Today, customers are not just buying products and services from their suppliers. Considering their reputation and their liabilities as purchasers and employers, especially large corporations are under immense pressure from stakeholders to be transparent about their sustainability and CSR practices, and this includes their supply chains.
EcoVadis’ business is reputation management. EcoVadis Members can subscribe to a “Premium Plan” where EcoVadis offers “customized 360° monitoring of CSR news and events” related their company.
Plans and prices: For being evaluated by EcoVadis in 2016, to my understanding suppliers (members) have to pay 480€ for a “Basic” one year plan. For a subscription to the “Premium” one year plan (with the 15 pages EcoVadis Premium Report) they pay 1200€. (The “Corporate” one year plan would cost them 4900€.) Subscribers to the Premium Plan get “Premium badges”, “certificates” and a “15 page profile” to proactively tell their “CSR success story” in their websites, PR, etc. Thus, EcoVadis does support the disclosure of the EcoVadis Premium Report (the profile) to the public. But only few companies to that.
250 young and mostly low payed employees helped EcoVadis in “expanding activity by more than 50% in 2015”. EcoVadis’ business is to evaluate the CSR management of suppliers in a higly standadized way. Around 25000 suppliers from more that 100 countries are registered with the EcoVadis platform, around 6000 “members” per year are evaluated. Buying from a supplier ranked high by EcoVadis gives purchasers a good conscience. They think, that they don’t need to put effort in audits of sites of suppliers awarded with “Gold” or “Silver”.
An EcoVadis Premium Report shows well structured and in detail what a supplier reported to EcoVadis. But there is a weak point: If the CSR of a supplier has been awarded with “Gold” by EcoVadis and if that supplier does not disclose the related EcoVadis Premium Report at least to the own employees, then there must be something wrong with the report. Employees are major stakeholders in their employer’s CSR management. The chapter “LABOR PRACTICES & HUMAN RIGHTS (LAB)” in the EcoVadis Premium Report is their’s.
It’s the GIGO Principle: EcoVadis offers an excellent framework for standardized CSI reporting. That shows that a well structured presentation of “soft” issues is possible. But if the input is flawed (garbage in), the output of a document audit (remote audit) will be flawed as well (garbage out). The good news: Suppliers assessed by EcoVadis can turn the weak point of the EcoVadis method into a strength. There already are suppliers who disclose their EcoVadis Premium Report to their employees as stakeholders of their CSR management system. They enable their own employees to scrutinize the EcoVadis Premium Report with their insider knowledge. Some suppliers even publish the report in the Internet.

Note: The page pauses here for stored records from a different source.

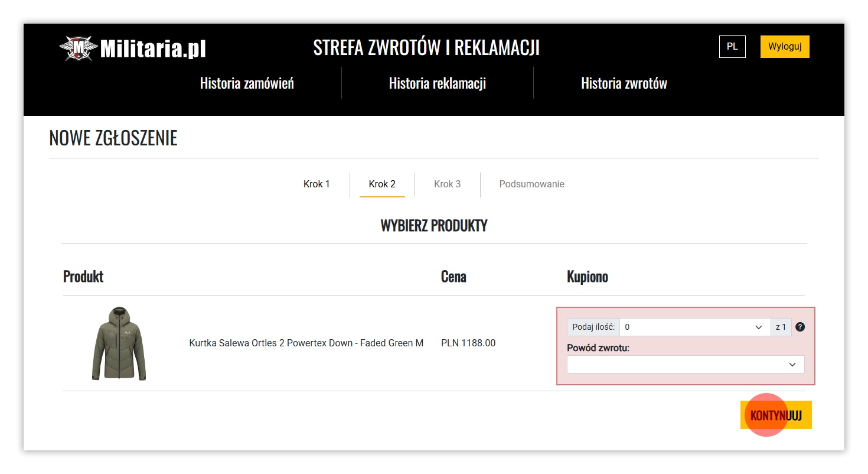This screenshot has height=474, width=868.
Task: Click the PLN 1188.00 price text
Action: (x=468, y=343)
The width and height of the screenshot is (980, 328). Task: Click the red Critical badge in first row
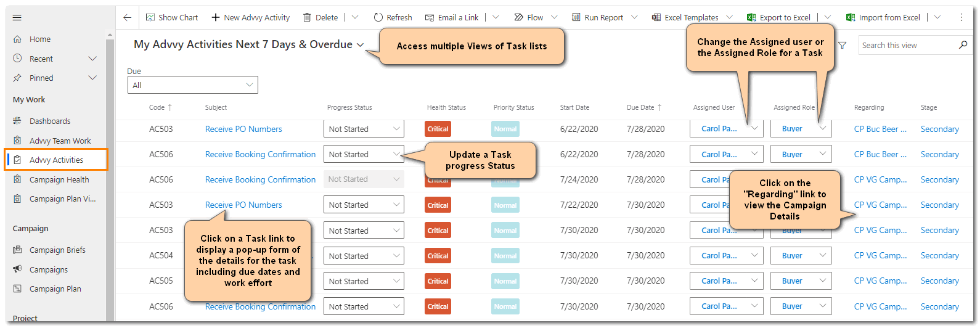click(438, 129)
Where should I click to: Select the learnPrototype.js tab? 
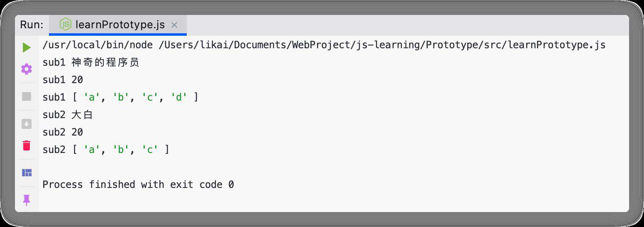pyautogui.click(x=118, y=25)
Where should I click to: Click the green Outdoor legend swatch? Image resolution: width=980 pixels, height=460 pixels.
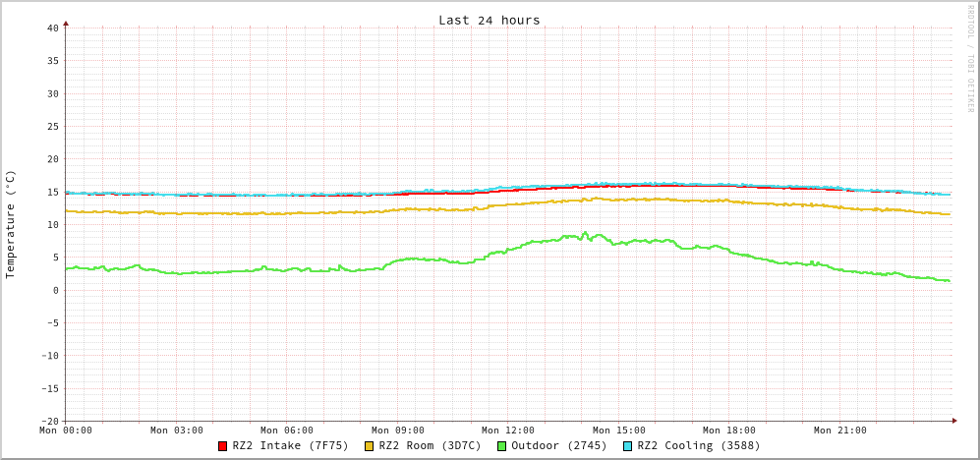point(501,446)

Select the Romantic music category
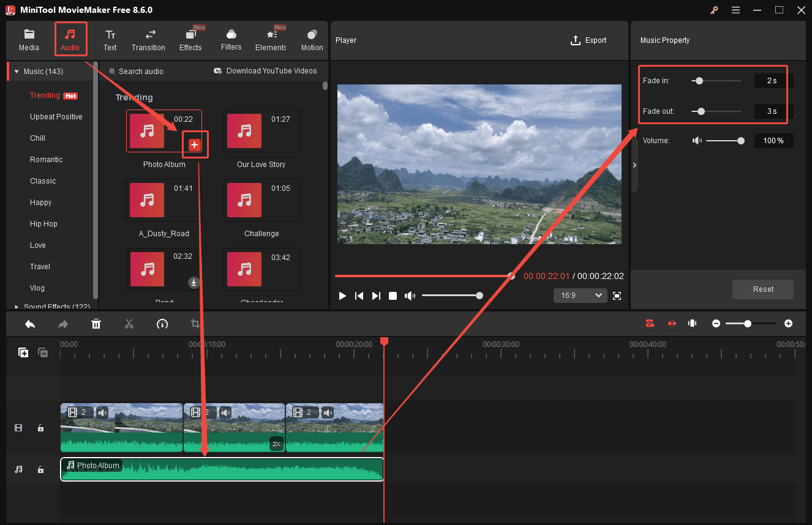click(x=46, y=159)
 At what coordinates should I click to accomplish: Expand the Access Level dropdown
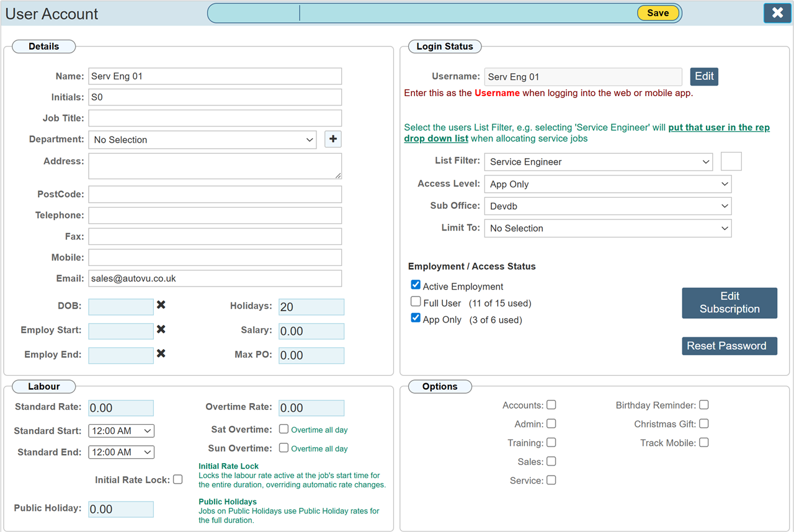(x=607, y=184)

If you call suppliers “courageous” because they disclose their EcoVadis Premium Report to their employees or even to the public, you still don’t really understand what CSR is about. Rather than being courageous, these companies simply walk the CSR talk and display best practice leadership – which regrettably is not fostered by EcoVadis yet. Suppliers with transparent CSR reporting deserve “Platinum”. As long as EcoVadis doesn’t provide such an award, I’ll try my best to take care of that.